Removing CPU limits restored predictable scheduling behavior and eliminated throttling-induced amplification effects during peak ingestion.
Kafka Tuning
The second area of optimization was the Kafka write path.
The Mimir distributor architecture maps one Kafka partition per shard per availability zone. Previously, with two shards per zone, the system operated with two active partitions.
After increasing shard count from 2 to 3 per zone, the active partition count also increased to 3.
This change improved broker-level load distribution. With three brokers, each broker can serve as the leader for a single partition, eliminating the prior concentration where multiple partitions frequently converged on the same“hot”brokers. This resulted in more balanced steady-state throughput characteristics and improved capacity predictability.
Additional gains came from JVM configuration tuning. Setting both -Xms and -Xmx to 4g ensured heap preallocation, reducing allocation churn and improving GC stability. Combined with a 7Gi memory request, this effectively guaranteed the runtime operated with a largely pre-warmed heap under steady load.
Alloy Tuning
The final area of optimization was Alloy's metric scraping and sending to the Mimir distributors.

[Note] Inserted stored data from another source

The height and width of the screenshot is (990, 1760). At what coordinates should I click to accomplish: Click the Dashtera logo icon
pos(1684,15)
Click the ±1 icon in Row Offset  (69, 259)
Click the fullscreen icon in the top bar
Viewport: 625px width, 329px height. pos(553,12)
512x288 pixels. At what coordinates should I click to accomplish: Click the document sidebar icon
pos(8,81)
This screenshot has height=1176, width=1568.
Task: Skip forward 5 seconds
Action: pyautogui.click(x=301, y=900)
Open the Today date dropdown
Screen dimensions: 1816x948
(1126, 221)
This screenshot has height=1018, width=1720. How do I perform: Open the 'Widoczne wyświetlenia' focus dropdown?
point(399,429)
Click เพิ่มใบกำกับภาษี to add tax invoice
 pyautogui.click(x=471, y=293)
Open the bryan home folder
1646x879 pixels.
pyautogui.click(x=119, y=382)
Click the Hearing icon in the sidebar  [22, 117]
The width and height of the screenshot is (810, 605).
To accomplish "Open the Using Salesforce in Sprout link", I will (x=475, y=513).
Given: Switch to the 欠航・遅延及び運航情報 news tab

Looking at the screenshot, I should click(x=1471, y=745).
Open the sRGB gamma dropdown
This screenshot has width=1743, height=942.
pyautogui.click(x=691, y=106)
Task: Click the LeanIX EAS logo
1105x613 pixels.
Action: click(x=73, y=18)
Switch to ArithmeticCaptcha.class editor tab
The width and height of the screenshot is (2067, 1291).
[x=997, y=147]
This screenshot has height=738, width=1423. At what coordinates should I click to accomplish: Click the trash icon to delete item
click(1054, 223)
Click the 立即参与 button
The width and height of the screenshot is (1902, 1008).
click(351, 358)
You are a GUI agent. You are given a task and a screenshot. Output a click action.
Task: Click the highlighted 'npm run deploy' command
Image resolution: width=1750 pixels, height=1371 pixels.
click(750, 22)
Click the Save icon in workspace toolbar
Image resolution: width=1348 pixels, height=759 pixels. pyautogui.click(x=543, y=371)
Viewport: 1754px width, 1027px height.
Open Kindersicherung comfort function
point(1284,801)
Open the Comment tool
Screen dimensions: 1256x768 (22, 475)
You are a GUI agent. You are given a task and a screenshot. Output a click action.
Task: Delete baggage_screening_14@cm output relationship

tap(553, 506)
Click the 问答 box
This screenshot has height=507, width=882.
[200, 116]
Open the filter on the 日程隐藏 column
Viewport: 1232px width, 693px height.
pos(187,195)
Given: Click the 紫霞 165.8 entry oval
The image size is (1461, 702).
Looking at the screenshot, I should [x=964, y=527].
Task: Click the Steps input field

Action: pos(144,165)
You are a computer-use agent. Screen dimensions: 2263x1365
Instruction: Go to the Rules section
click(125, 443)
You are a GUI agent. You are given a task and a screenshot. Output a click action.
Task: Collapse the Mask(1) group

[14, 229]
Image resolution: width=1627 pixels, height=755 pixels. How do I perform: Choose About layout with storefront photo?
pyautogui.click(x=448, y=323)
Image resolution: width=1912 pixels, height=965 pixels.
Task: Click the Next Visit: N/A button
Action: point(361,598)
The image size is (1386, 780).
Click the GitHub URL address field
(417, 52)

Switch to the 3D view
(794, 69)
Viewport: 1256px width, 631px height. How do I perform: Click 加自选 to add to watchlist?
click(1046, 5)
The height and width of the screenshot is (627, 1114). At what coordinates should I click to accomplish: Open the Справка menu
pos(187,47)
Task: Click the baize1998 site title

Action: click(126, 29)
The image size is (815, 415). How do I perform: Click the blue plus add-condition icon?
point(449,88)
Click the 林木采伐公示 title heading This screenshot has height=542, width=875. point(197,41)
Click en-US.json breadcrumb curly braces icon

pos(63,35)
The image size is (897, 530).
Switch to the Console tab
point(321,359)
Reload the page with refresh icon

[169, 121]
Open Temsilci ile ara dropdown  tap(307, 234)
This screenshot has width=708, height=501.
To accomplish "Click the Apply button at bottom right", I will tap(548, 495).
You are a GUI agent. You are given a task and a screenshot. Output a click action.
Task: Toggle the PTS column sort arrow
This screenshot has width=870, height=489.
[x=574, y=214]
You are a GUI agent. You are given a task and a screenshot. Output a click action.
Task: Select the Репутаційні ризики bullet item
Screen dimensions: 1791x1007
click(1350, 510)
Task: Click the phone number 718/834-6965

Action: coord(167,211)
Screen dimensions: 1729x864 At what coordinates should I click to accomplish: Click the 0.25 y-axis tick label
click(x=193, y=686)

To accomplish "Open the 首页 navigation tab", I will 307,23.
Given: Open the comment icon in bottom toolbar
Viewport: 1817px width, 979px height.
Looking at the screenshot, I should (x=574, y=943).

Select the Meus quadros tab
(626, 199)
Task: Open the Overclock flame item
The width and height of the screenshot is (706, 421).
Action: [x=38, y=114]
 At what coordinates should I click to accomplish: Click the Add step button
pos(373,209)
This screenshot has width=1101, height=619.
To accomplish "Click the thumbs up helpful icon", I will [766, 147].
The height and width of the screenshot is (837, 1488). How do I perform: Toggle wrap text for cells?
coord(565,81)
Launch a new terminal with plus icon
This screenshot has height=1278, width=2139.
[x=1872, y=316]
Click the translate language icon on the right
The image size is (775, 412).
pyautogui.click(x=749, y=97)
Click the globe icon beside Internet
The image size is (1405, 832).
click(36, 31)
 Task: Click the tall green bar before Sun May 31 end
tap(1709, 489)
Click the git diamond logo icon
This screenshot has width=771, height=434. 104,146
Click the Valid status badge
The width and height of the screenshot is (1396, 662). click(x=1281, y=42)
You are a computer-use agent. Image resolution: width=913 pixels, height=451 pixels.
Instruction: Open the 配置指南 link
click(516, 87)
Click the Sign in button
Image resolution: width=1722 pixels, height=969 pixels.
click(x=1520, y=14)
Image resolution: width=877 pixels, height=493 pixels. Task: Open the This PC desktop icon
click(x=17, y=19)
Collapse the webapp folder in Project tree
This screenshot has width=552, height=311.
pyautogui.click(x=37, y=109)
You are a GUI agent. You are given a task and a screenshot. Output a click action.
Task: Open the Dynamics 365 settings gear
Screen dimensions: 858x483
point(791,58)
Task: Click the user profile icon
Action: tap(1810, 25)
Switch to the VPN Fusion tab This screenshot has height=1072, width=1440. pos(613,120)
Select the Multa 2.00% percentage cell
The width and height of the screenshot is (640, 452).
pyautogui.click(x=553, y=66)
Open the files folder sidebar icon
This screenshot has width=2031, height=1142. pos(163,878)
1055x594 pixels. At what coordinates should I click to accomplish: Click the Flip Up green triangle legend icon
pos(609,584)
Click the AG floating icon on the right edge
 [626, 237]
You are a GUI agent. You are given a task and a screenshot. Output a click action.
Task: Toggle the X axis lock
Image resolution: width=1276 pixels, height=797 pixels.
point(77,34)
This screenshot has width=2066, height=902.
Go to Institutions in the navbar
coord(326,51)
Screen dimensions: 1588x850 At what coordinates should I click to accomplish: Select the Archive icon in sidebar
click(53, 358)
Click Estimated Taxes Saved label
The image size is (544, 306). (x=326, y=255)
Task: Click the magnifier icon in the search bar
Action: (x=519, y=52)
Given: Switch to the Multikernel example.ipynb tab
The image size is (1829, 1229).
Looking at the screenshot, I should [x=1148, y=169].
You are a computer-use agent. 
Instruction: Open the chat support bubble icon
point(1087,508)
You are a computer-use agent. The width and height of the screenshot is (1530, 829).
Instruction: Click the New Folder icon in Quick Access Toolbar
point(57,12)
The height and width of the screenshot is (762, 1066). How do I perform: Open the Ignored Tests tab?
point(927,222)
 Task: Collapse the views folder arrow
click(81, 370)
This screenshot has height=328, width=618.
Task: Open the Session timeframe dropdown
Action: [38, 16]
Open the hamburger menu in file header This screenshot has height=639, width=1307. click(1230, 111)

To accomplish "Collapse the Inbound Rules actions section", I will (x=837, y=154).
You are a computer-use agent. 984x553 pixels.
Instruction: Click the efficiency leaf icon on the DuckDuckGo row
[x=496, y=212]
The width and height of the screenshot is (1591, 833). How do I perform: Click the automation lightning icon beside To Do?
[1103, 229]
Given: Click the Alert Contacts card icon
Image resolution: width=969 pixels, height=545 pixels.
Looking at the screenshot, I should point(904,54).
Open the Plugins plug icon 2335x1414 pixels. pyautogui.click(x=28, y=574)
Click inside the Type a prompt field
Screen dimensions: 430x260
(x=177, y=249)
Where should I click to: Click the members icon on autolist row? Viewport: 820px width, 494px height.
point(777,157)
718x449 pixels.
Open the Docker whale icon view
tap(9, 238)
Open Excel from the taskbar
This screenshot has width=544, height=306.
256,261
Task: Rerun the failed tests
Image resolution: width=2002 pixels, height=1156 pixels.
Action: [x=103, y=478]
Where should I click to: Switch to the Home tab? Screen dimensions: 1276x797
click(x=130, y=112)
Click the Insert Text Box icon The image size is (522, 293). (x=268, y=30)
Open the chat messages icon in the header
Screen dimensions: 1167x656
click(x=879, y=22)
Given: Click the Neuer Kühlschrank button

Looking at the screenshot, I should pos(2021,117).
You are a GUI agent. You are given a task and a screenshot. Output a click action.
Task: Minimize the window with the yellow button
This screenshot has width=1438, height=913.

Alloy uses sharding to write to Prometheus-compatible endpoints. In the case of using Mimir, it's simple: more shards means more distributor connections, which means more Kafka Connections.
Therefore, I opted to use the following queue configuration within the write endpoint:
queue_config {
capacity = 500000
max_samples_per_send = 10000
max_shards = 15
}
Massively increasing the queue capacity means allocating more RAM for each Alloy instance. Decreasing the number of shards puts less pressure on Kafka, trading sustained network throughput and CPU for lower spikes in CPU usage.
Results
The net outcome was a substantial increase in efficiency and headroom.
The system now sustains ~40k samples/sec with ~750k in-memory series (~67% increase) while consuming ~30% less CPU and ~40% less memory. Ingestion p99 latency stabilized below 2s, down from ~9s prior to the changes. On the other hand, WAL latency in Alloy increased from 0s to ~5s, which was expected given the decrease in available shards.
While still above the recommended 200ms p99 target, the trade-off remains acceptable given the cost profile (~$300 total infrastructure cost) and sustained 100% write acceptance rate.
The additional headroom also enabled ingestion of exemplars from Grafana Tempo. This instrumentation quickly isolated a bottleneck in util.ParseProtoReader, which intermittently exhibits high latency during buffer reads independent of configured buffer size.
Given the underlying infrastructure characteristics (Contabo-hosted environments with observed iowait and CPU steal variability), the root cause may lie in host-level contention rather than application behavior. That investigation remains open.